• _PROBLEM STATEMENT_
When you give the entries again, keep every word as it stands and drop the pictures.
[Opening GIVEN ENTRIES section]
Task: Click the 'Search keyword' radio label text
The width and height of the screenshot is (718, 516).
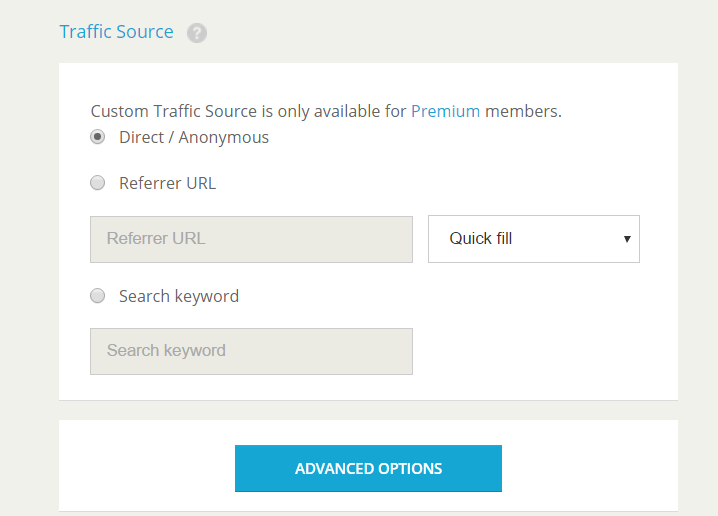Action: click(179, 296)

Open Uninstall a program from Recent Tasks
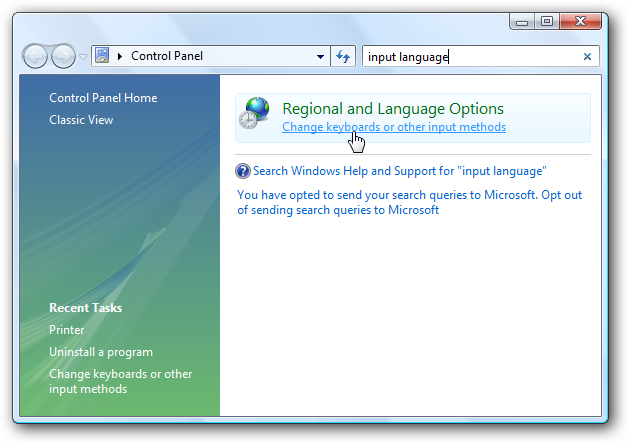tap(101, 352)
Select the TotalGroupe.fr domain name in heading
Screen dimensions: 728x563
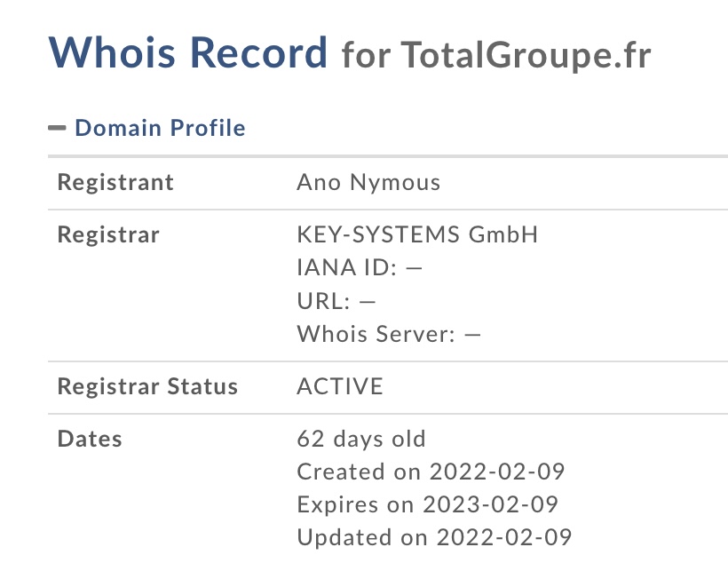coord(526,55)
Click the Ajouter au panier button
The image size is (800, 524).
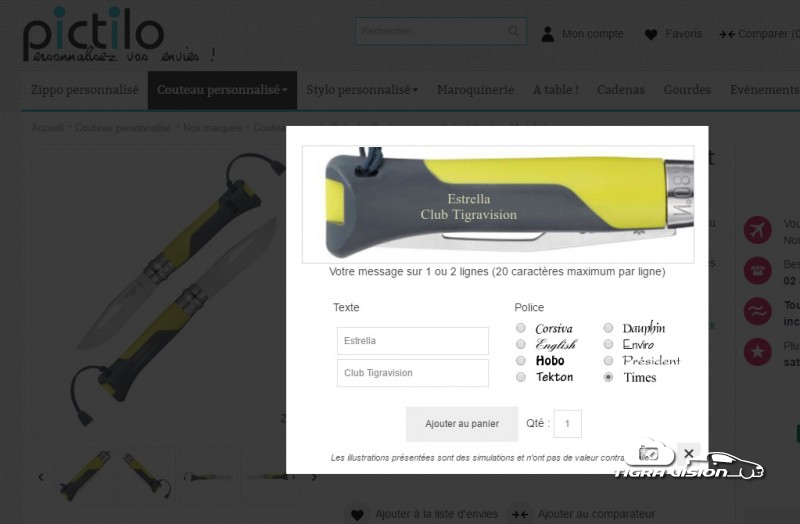click(462, 423)
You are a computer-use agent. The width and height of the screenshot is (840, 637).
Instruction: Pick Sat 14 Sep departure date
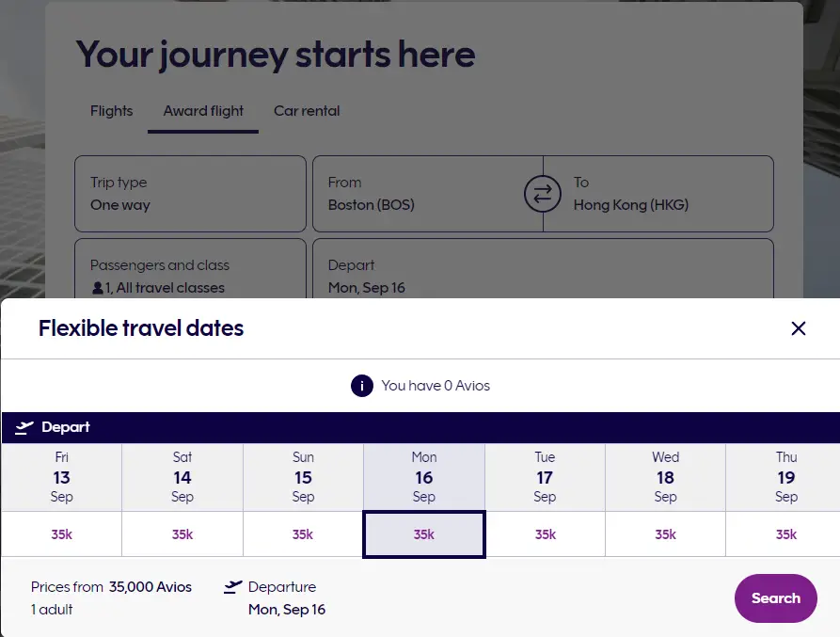(182, 477)
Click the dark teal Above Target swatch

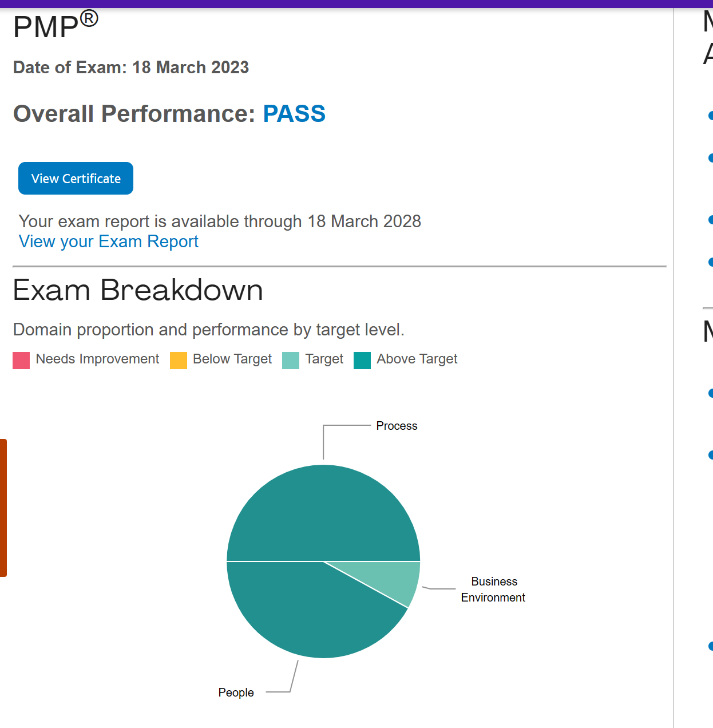[362, 361]
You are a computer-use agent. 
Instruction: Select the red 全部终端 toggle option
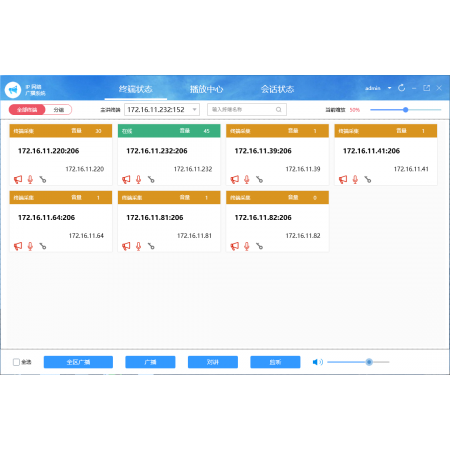27,110
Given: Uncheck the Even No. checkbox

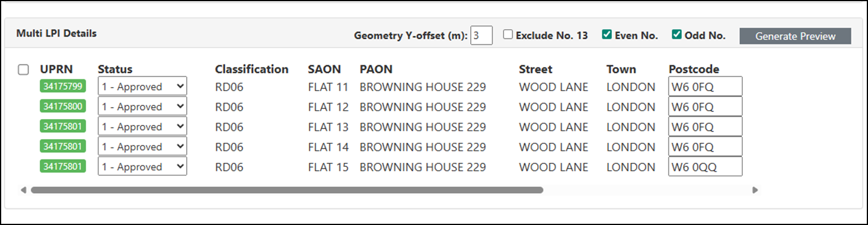Looking at the screenshot, I should point(607,34).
[Closing GIVEN ENTRIES section]
• _TASK RESULT_
Task: Click the 'Search keyword' radio label text
The width and height of the screenshot is (718, 516).
Action: click(179, 296)

Open Uninstall a program from Recent Tasks
tap(101, 352)
Select the TotalGroupe.fr domain name in heading
Screen dimensions: 728x563
coord(526,55)
Click the Ajouter au panier button
The image size is (800, 524).
click(462, 423)
You are a computer-use agent. The width and height of the screenshot is (840, 637).
Instruction: Pick Sat 14 Sep departure date
(182, 477)
Click the dark teal Above Target swatch

[362, 361]
You are a computer-use agent. 
Instruction: Select the red 全部终端 toggle option
27,110
Given: Uncheck the Even No. checkbox

Looking at the screenshot, I should point(607,34).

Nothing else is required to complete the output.